I'm a bookworm of the highest caliber! If you see me, I'll probably be reading. There's nothing I love more than finding a good book, and then sharing it with the world!
If you're looking for a book to celebrate LBGQT month, look no further than Liz Kessler's Read Me Like a Book. This is a book on the lighter side. It celebrates the awkwardness of being a teenager, the beauty of discovering who you really are, and the strength that comes in sharing that with others. While it may not be the most serious book I've read on this subject, I can guarantee that it'll be a quick and enjoyable read.
Kessler has written one quirky character in Ashleigh, and I think that's what I liked most about her. She's the teenager who is caught in the middle. Caught in the middle of her parents, who seem to be on the road to divorce. Caught in the middle of wanting to hang out with friends, but also wanting to please her mother and do well in school. Now, as an extra layer, Ashleigh is caught in the middle of who society tells her she should be and who she thinks she might actually be. I liked Ashleigh a lot. She was adorable, awkward at times, and just too honest for her own good. The fact that the person who made her realize her full potential was a teacher, also made me smile! I have a soft spot in my heart for that.
My only qualm with this book was that it's a bit thin. A lot of things transpire in a very short amount of time, which doesn't leave much room for it all to be laid out and resolved. Now, I'm not saying that life is by any means clean when it comes to timelines. However, it made getting to know Ashleigh, her parents, and her friends, a lot more difficult. They ended up being a bit more transparent than I would have liked, because they were so busy pushing towards the ending that I knew was coming. I'm all about a happy ending, and I'm so glad that Ashleigh was given hers. I only wish I'd had a bit more time to enjoy her crazy journey, and rejoice in her decision to be true to herself.
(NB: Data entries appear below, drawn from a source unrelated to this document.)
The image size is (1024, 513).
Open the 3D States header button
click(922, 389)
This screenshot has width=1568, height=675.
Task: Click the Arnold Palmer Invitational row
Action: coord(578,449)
As I said before, this book is lighthearted. It's a relatively easy journey through what it's like to bumble through realizing your sexuality. Ashleigh is presented with questions, yes. However she's also lucky enough to be surrounded by all manner of people who love, and support her. This might not be the case for everyone who is heading towards their coming-out moment, so I know some people will decry this story for being too simple. I think this kind of story is important though. It shows that the world isn't always a big, bad, and scary place. Sometimes it's just a little rough to realize that.